— C’est vrai, vous êtes un gamin… Moi, je l’ai eu comme camarade… Un toqué, noceur comme pas un… Il a fait une grosse fortune en Cochinchine, dans les chemins de fer, et maintenant il ne fait plus grand’chose, je crois, que s’amuser… Des prétentions artistiques et littéraires avec cela… Bref, hier soir, j’étais bien tranquillement dans ma stalle, à me raser — car c’est crevant, vous savez, ce chef-d’œuvre — quand j’aperçois, dans une belle loge, Lartigues, en compagnie de deux dames et d’un monsieur… Les dames, oh !… »
Mauroy eut un geste discret.

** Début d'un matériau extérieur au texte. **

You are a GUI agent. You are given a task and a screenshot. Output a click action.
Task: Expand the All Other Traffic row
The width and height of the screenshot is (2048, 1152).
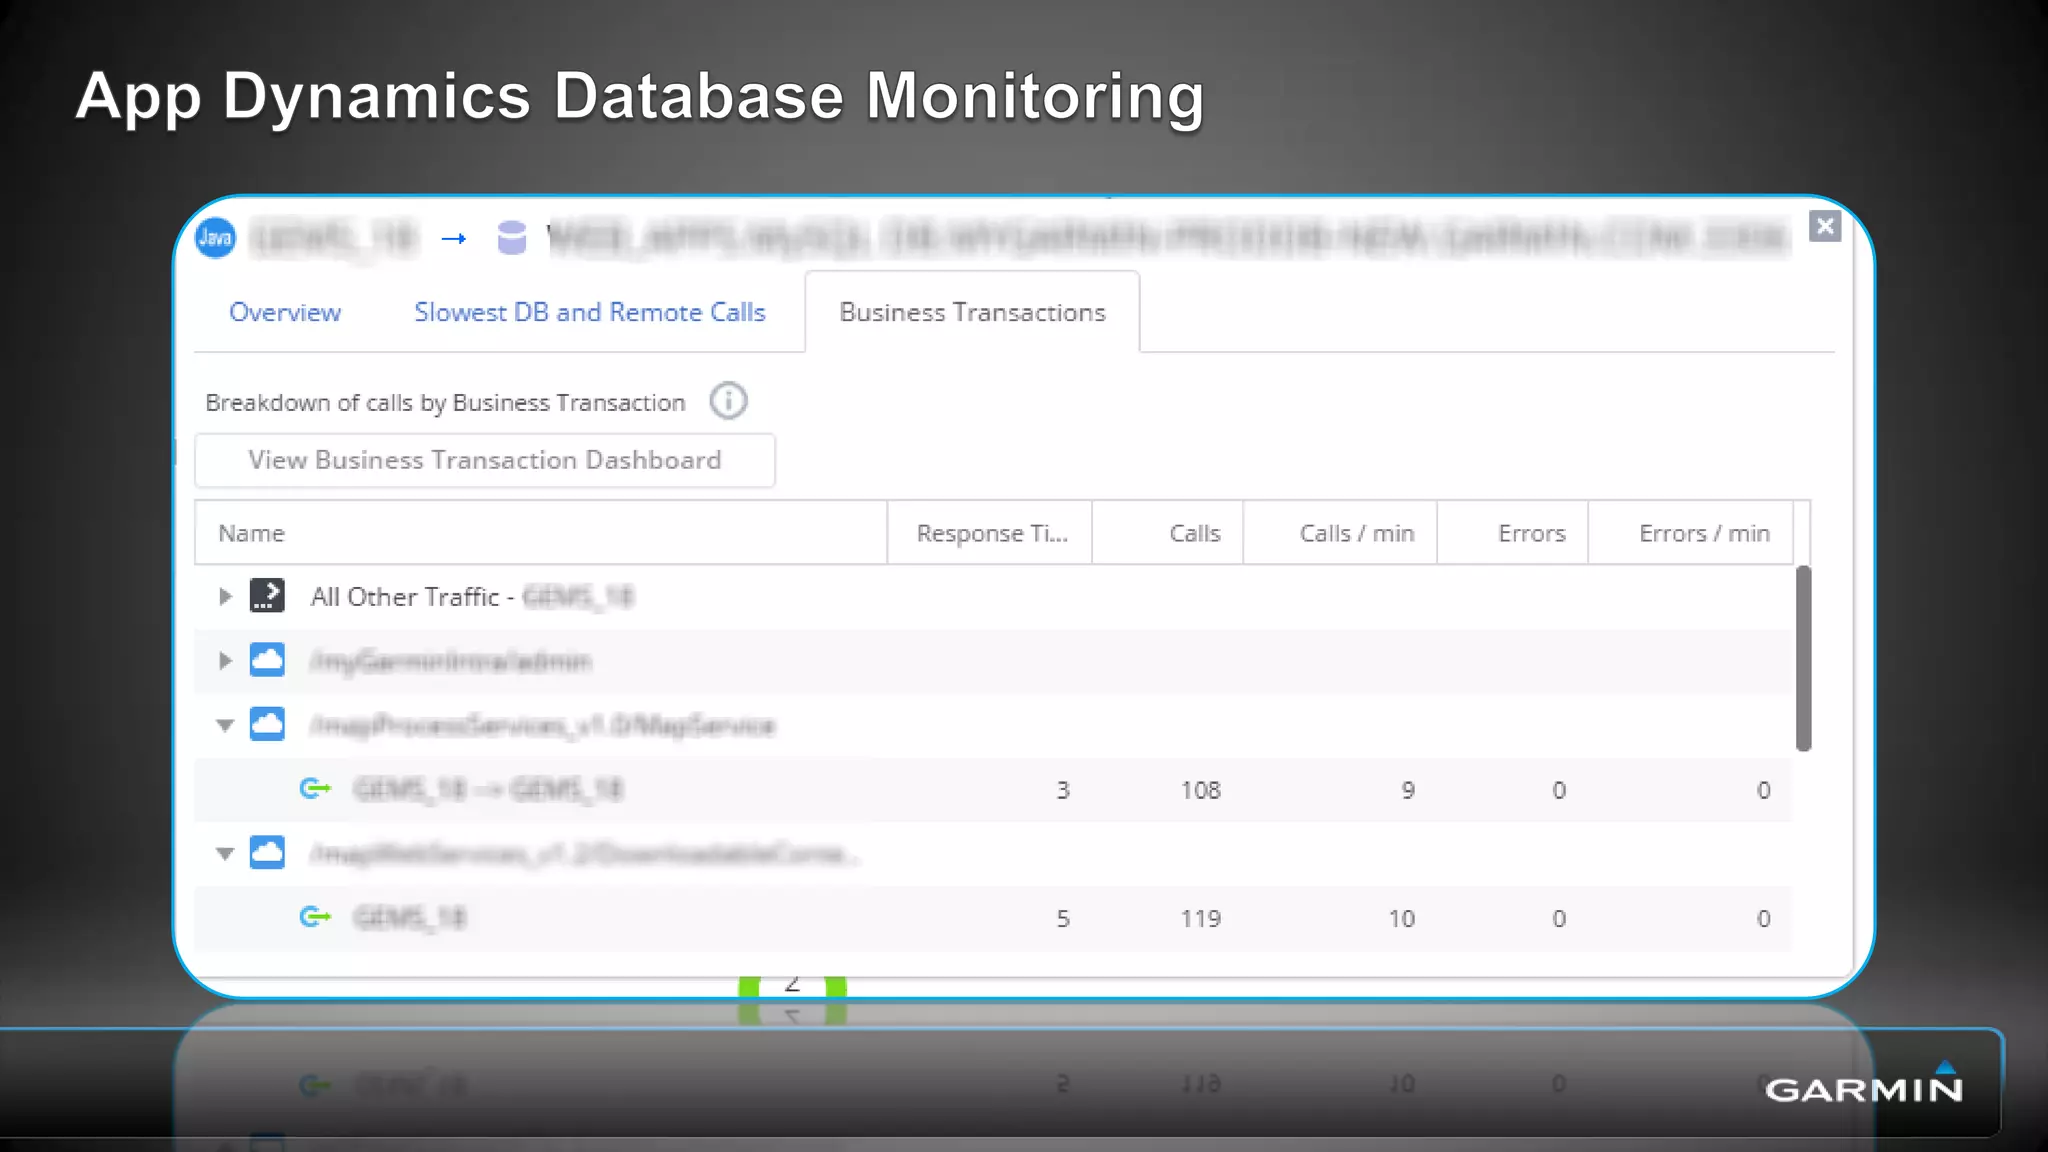[x=225, y=597]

Je m’étais assise et j’écoutais, poliment, tout en me demandant quel intérêt pouvaient avoir pour nous les bonnes fortunes de M. Lartigues.
« Le décolletage, le maquillage, les diamants… toute la lyre, mon cher… Mais ce qui m’intriguait c’était l’autre monsieur, qui se tenait au fond de la loge… J’aurais juré que je l’avais rencontré tout autre part que dans le monde où l’on s’amuse — un grand, maigre, brun, avec un lorgnon… »
Philippe écarquillait les yeux à cette description. Je le vis ouvrir la bouche, puis la refermer sans rien dire : il avait eu la même idée que moi, une idée absurde, invraisemblable… Mauroy se mit à rire.
« Tiens, vous avez l’air médusé, maintenant, mon bon Noizelles… Allons, je ne veux pas vous faire languir trop longtemps… Pendant l’entr’acte, je me suis heurté dans le couloir à Lartigues et à son ami, lequel ami on m’a présenté dans les règles, et qui n’est autre que votre cousin, M. Chardin… J’ai bien compris qu’il me reconnaissait tout de suite — Lartigues, d’ailleurs, s’est chargé de mettre les points sur les i en nommant « Noizelles et Mauroy » — et que ma vue lui était désagréable… sans pouvoir discerner si cette impression fâcheuse tenait à ma personne ou aux circonstances… particulières dans lesquelles il se trouvait… On n’aime pas toujours, n’est-ce pas, à tenir sa famille au courant de ses petites frasques… »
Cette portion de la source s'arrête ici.